• Recorded information:

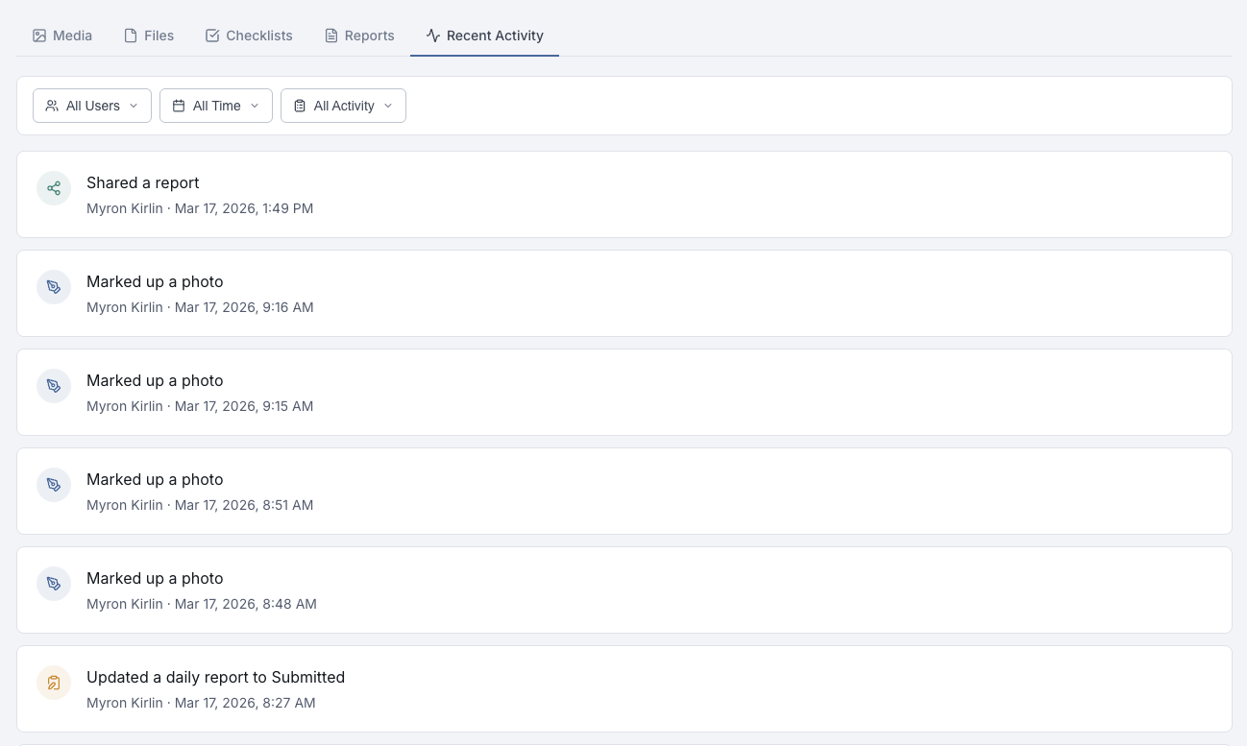
Task: Click the Mar 17, 2026, 9:15 AM timestamp
Action: point(244,406)
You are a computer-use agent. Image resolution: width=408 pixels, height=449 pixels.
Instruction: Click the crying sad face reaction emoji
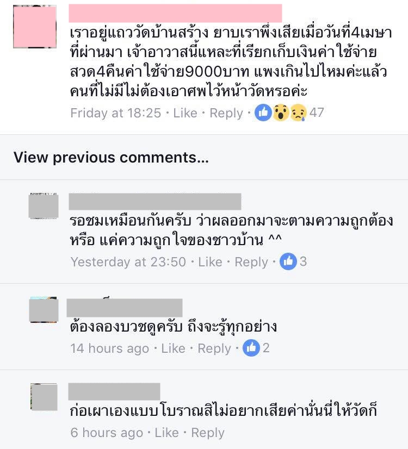point(298,113)
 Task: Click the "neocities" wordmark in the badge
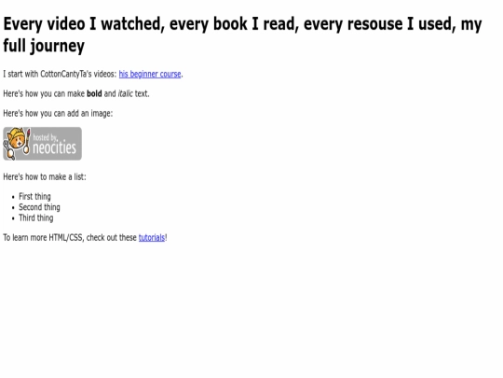point(54,148)
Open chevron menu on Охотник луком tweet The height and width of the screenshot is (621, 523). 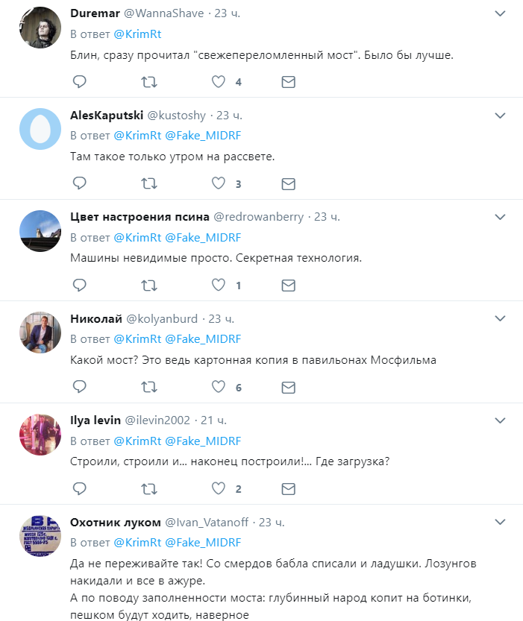coord(501,522)
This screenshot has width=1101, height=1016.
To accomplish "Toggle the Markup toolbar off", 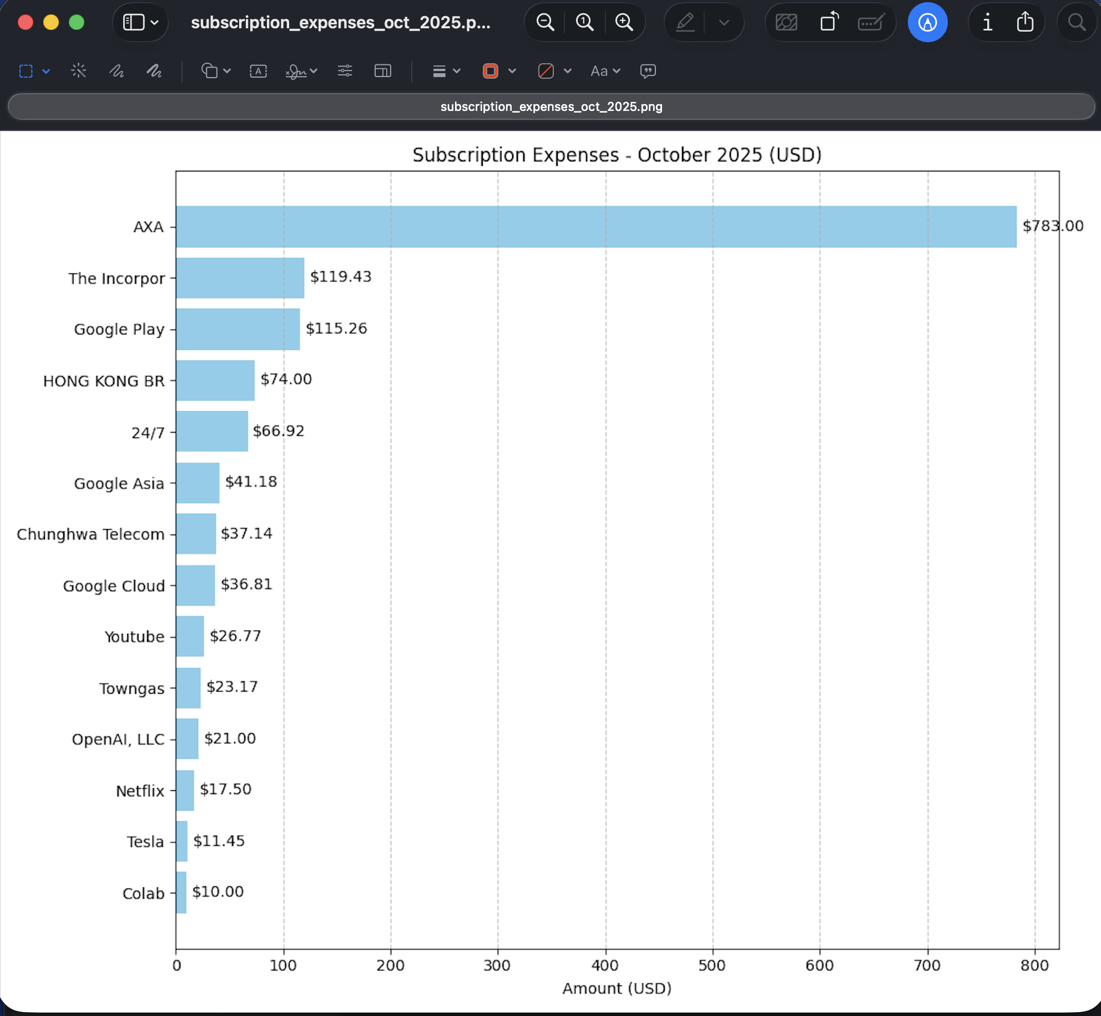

• Short exercise: List every line of the data above that contains the word "Click", matching uppercase and lowercase exactly.

• Full output:
Task: Click the Mar 17, 2026, 9:15 AM timestamp
Instruction: Click the crying sad face reaction emoji
 Task: Click the "neocities" wordmark in the badge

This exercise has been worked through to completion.